Well, we are here in the Highlands, my sweetheart-wife and I.... I who now wear the regimentals of a Continental Colonel, and have a regiment as pretty as ever I see—though it be not over-strong in numbers. But, oh, the powder toughened line o' them in their patched blue-and-buff! And their bright bayonets!

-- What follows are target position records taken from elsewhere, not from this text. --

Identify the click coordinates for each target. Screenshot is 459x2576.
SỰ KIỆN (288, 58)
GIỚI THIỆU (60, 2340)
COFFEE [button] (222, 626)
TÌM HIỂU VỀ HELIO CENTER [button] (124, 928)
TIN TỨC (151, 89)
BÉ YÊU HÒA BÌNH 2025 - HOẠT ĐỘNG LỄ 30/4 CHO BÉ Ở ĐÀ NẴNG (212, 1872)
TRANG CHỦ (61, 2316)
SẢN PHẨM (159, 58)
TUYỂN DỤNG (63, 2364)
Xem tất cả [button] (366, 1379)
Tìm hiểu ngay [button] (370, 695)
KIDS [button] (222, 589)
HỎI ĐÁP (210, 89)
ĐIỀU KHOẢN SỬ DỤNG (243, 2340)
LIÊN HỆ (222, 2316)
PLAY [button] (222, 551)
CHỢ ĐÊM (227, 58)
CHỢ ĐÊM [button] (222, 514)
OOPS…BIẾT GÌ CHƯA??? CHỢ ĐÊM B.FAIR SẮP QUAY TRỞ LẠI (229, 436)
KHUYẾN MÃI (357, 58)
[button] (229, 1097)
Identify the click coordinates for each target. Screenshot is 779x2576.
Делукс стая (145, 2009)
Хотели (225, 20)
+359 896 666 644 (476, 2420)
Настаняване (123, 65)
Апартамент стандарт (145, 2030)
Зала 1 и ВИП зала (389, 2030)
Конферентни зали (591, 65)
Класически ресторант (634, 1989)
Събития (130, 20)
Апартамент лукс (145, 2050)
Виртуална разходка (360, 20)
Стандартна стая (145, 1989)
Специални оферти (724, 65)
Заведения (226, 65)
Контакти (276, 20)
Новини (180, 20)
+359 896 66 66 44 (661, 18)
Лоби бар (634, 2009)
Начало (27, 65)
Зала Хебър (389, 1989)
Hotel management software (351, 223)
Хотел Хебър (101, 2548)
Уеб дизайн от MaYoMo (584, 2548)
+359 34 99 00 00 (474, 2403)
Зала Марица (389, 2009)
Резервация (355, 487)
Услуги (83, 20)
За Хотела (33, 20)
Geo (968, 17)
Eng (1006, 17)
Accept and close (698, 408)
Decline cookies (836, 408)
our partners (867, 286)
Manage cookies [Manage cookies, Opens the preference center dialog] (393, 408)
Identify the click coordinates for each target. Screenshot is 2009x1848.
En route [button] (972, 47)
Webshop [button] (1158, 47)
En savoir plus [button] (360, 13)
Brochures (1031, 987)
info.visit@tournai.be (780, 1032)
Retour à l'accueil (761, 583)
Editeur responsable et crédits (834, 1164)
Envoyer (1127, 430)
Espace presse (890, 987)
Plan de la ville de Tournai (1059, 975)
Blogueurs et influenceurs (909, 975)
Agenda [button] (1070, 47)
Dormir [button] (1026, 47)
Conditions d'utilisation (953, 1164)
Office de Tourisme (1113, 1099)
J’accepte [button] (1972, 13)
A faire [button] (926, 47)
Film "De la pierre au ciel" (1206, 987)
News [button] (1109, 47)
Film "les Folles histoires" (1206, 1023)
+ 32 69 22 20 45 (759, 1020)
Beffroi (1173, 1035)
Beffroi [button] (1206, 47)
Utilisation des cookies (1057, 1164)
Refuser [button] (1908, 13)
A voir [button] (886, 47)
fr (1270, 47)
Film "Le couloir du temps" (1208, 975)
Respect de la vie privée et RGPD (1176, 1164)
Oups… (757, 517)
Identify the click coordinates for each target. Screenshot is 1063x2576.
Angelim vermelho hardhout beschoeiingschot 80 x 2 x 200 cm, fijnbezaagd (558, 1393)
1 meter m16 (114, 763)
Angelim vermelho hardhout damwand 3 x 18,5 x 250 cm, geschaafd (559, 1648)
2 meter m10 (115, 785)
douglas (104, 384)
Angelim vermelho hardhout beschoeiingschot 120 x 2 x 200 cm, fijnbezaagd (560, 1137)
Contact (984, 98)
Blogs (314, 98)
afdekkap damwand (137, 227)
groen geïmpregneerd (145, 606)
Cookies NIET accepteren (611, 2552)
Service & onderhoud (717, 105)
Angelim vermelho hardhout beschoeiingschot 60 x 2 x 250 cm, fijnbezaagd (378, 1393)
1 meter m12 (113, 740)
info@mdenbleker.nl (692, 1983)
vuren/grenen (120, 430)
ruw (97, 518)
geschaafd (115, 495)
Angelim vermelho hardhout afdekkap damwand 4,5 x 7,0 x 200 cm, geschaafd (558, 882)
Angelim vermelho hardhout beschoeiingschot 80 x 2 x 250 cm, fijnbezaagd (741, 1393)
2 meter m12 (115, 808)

Sir, I would not boast; and ask I pardon if it seems so....
Below us His Excellency, calm, imperturbable, holds in his hand our destinies, juggling now with Sir Henry Clinton, now with my Lord Cornwallis, as suits his temper and his purpose.
The traitor, Arnold, ravages where he may; the traitor, Lee, sulks in retreat; and Conway has confessed his shame; and the unhappy braggart, Gates, now mourns his laurels, wears his willows, and sits alone, a broken and preposterous man.
I think no day passes but I thank God for my Lord Stirling, for our wise Generals Greene and Knox and Wayne, for the gallant young Marquis, so loved and trusted by His Excellency.
But war is long—oh, long and wearying!—and a dismal and vexing business for the most.
I, being in garrison at this fortress, which is the keystone of our very liberties, find that, in barracks as in the field, every hour brings its anxieties and its harassing duties.
Yet, thank God, I have some hours of leisure.... And we have leased a pretty cottage within our works—and our two children seem wondrous healthy and content.... Both have yellow hair. I wish they had their mother's lovely eyes!... But, for the rest, they have her beauty and her health.
And shall, no doubt, inherit all the beauty of her mind and heart.